__What the task asks__: In your copy of the data, include no pictures and alter nothing else.

Records contained in a dataset
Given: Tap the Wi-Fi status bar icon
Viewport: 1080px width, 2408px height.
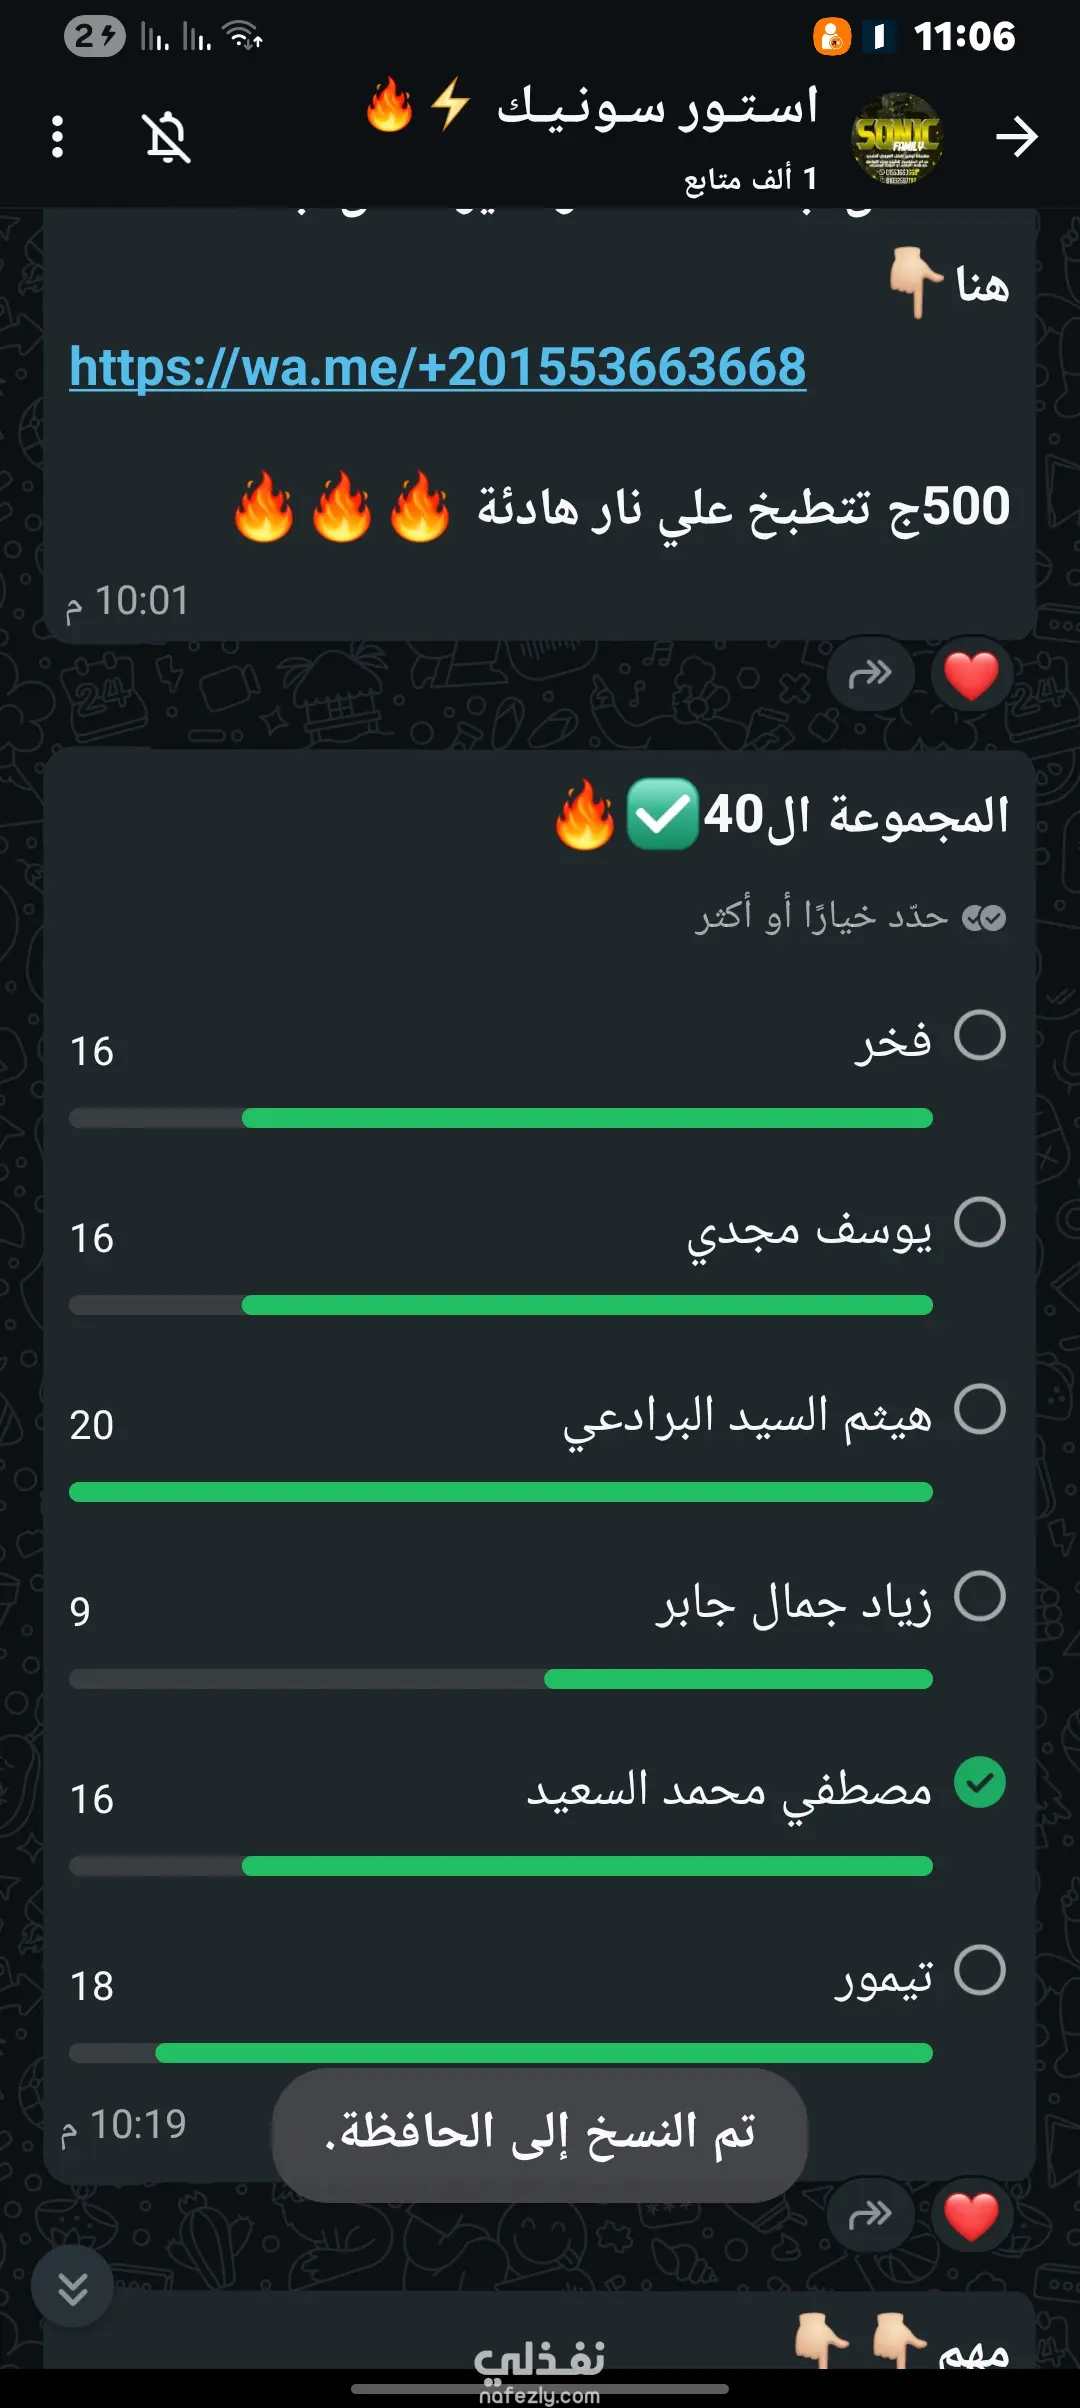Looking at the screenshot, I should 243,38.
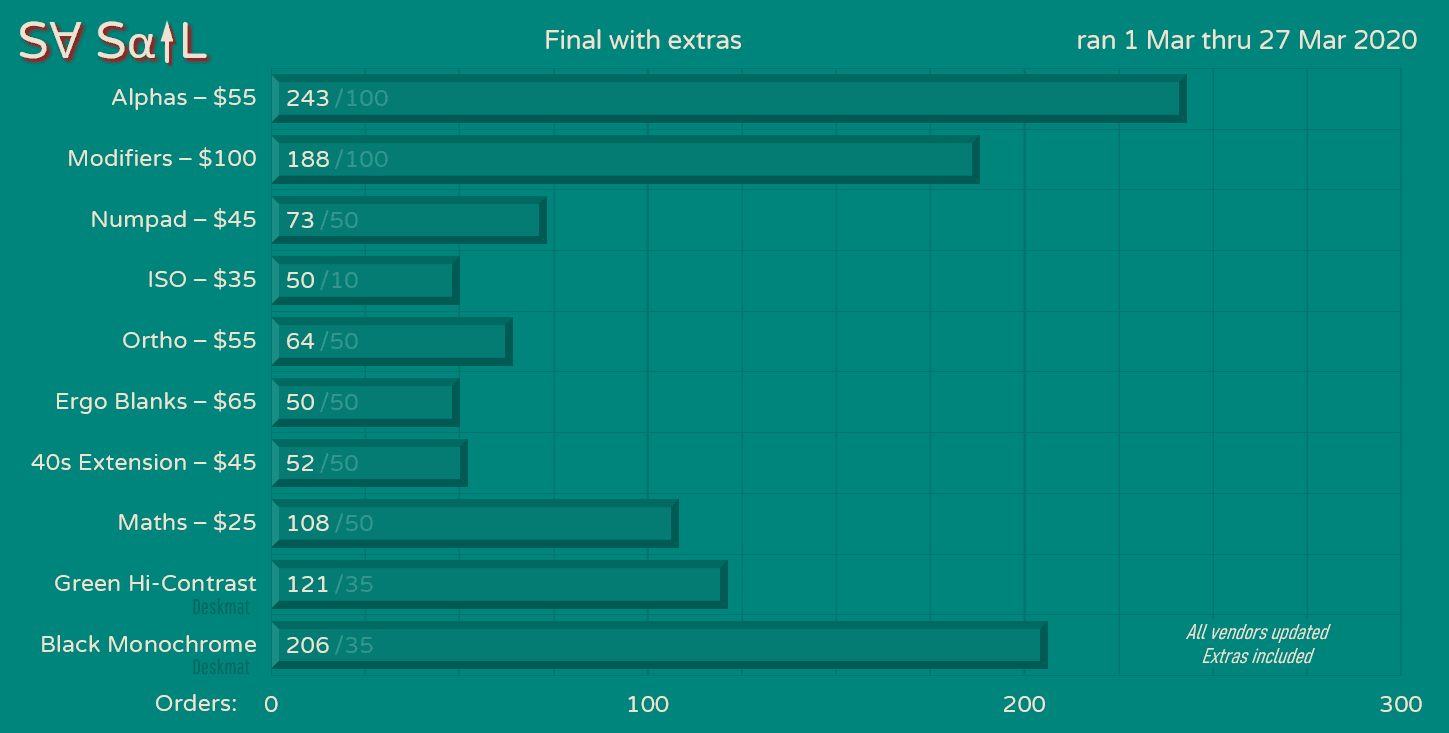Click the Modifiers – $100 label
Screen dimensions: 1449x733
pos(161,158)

__Result__:
Given: Tap the Wi-Fi status bar icon
Viewport: 1080px width, 2408px height.
Looking at the screenshot, I should 243,38.
Click the Modifiers – $100 label
Screen dimensions: 1449x733
pos(161,158)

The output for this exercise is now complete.